Written task. Please filter the records below and copy every line that holds the word "Instruction", with case counting.

Recorded information.
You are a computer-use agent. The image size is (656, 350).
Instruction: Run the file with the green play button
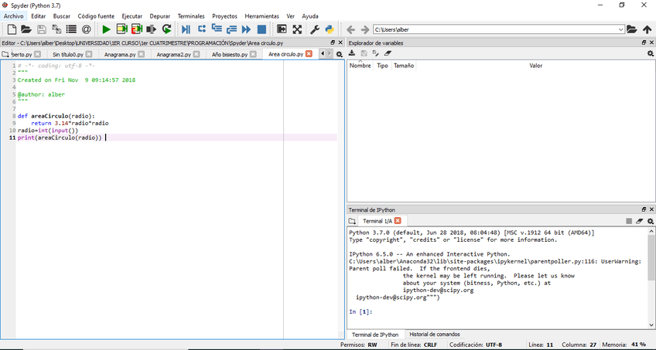click(107, 29)
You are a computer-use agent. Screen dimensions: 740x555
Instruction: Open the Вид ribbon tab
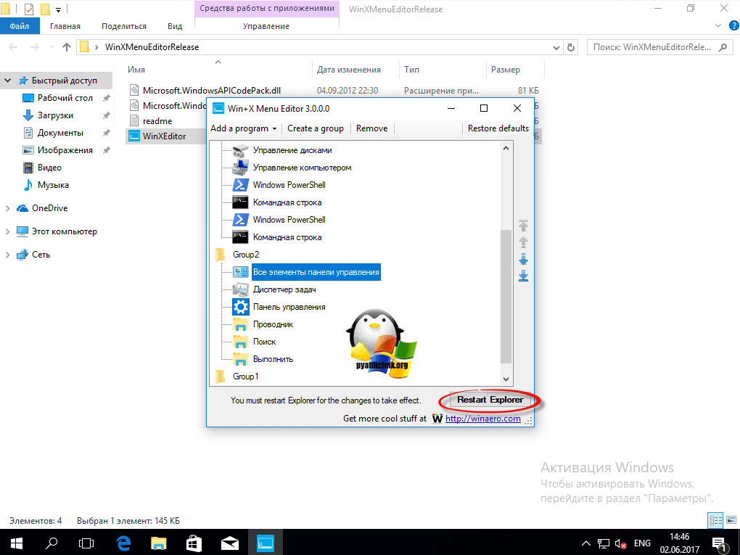pyautogui.click(x=175, y=26)
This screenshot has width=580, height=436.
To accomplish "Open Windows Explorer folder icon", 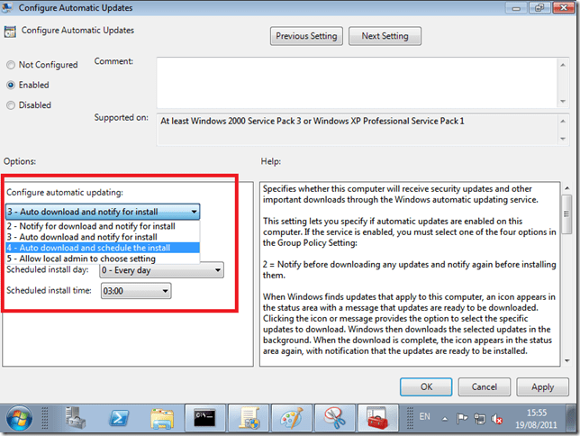I will pyautogui.click(x=163, y=417).
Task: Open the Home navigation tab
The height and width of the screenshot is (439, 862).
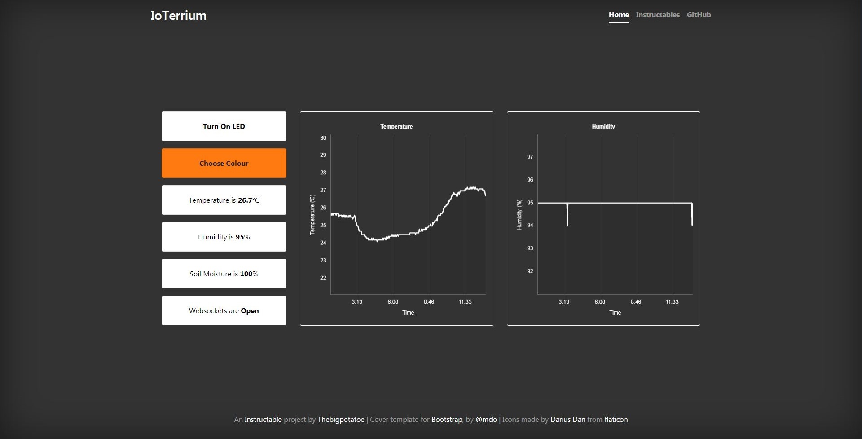Action: click(x=618, y=15)

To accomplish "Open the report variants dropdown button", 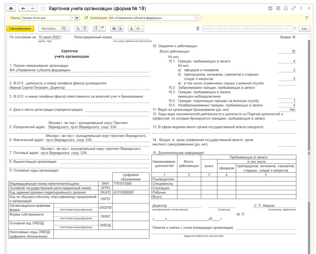I will coord(65,29).
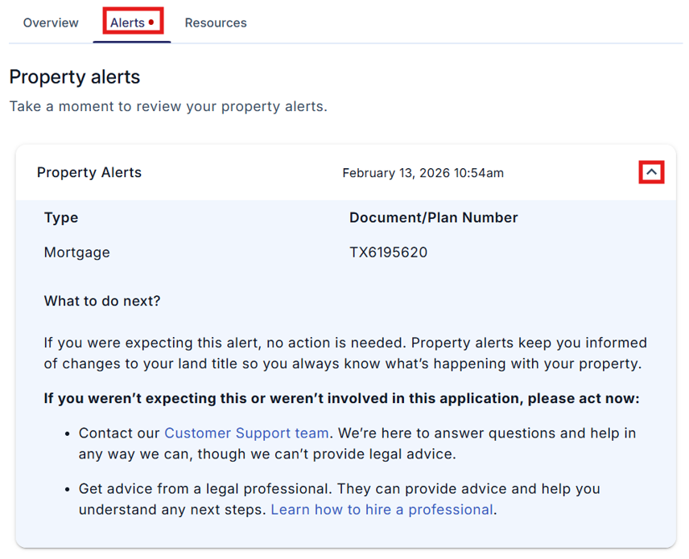Click the red notification dot on Alerts
Viewport: 689px width, 559px height.
point(151,23)
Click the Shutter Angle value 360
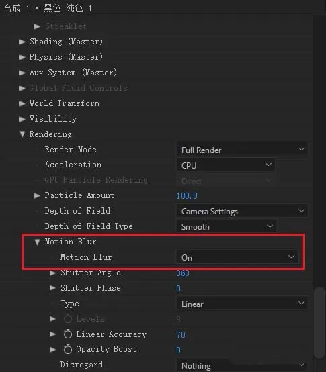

Written response.
Instruction: Run the file with the green play button
Instruction: Open the Вид ribbon tab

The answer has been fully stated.